Daylight is waning here at Museum Quick Bites so today we’re embracing the darkness and taking a closer look at Raffaelle Monti’s, Night (1862). On display at the Detroit Institute of Arts, this lovely sculpture features a veiled, windswept woman floating above a sleeping baby. Leaning into the blustery wind, this personification of night lifts her cloak and veil high above her head. Is she attempting to protect the child from the storm? A nightmare? Or is something more menacing afoot? With arms curled beneath its head, the baby is blissfully unaware.
Night is a lush, breezy masterpiece that shows off Monti’s skill with a hammer and chisel. Look closely and notice how he has fashioned Night’s veil and gown to appear sheer, and how her cloak, gown, and long curly hair billow and flap. Monti’s creation is so realistic I can almost feel a soft breeze. Can you?
Raffaelle Monti (1818-1881) was born in Iseo, a region just outside of Lugano, Switzerland. His father, Gaetano (1776-1847) was an Italian sculptor known for his monuments and religious works in northern Italy. Raffaelle first learned to sculpt in his father’s workshop. A gifted student, he enrolled in the Accademia di Belle Arti di Brera in Milan, where he received accolades and awards. After completing his studies, Monti took a position in the Viennese court, carving busts of the Austrian Royal Family. However, after several years of working for the royals, Monti returned to Milan.
Of Note: The spelling of Raffaelle’s first name gives this writer pause. There are a dizzying amount of variations. Here is what I’ve uncovered… Raffaelle, Raffaele, Raffaello, Rafaello, Raffealo. It’s unclear if this is due to the superfluous spelling of his name (so many fs and ls!) or the artist’s inconsistency in signing his name. Notice he provides no first name on his portrait (on left). I’ve chosen to go with Raffaelle, the version printed on the DIA’s Night (1862) placard. Funnily enough, the DIA’s art collection webpage uses a different spelling, referring to the sculptor as Raffaello Monti.
In 1846, man about town, William Cavendish (1790-1858), the 6th Duke of Devonshire, stopped by Monti’s workshop. The duke had heard of Monti’s reputation and commissioned him to create a veiled lady sculpture. Once popular in 1700s Italy, this style of work required superior skill. Monti assured the duke he was up to the task and after several months produced the Veiled Vestal Virgin (1846-1847). The statue was a hit and eventually kicked off Monti’s veiled ladies career.

## SOURCE EXCERPT

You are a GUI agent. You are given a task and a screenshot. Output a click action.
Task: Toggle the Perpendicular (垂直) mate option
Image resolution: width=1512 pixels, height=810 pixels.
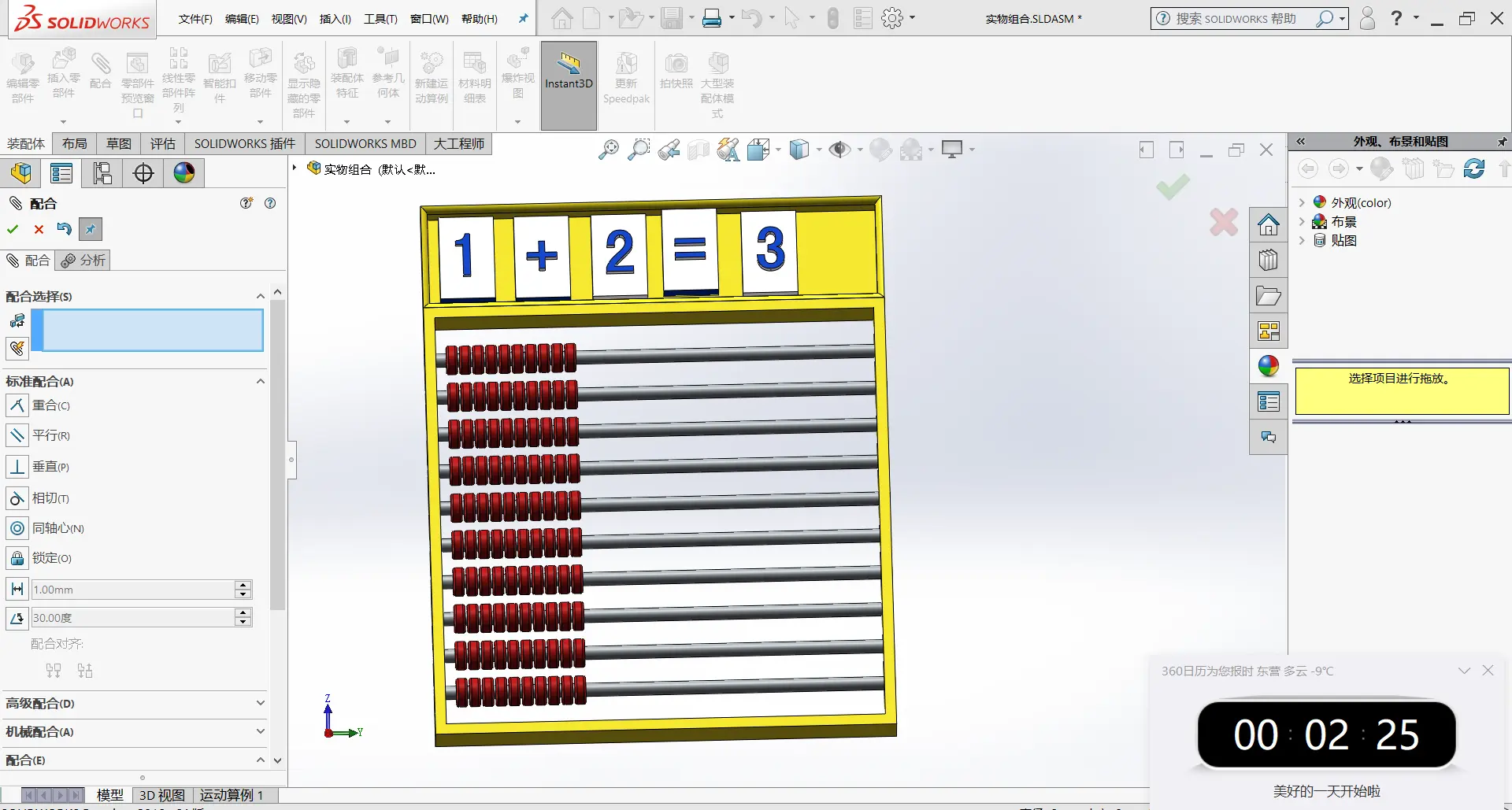[17, 467]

## DIRECTIONS FOR THIS TASK
Answer from the article on Monti's sculpture Night:
1. Which museum displays Night?
2. In what school in Milan did Monti enroll?
3. What spelling of the sculptor's first name appears on the DIA's art collection webpage?

## EXPECTED ANSWER
1. The Detroit Institute of Arts
2. The Accademia di Belle Arti di Brera
3. Raffaello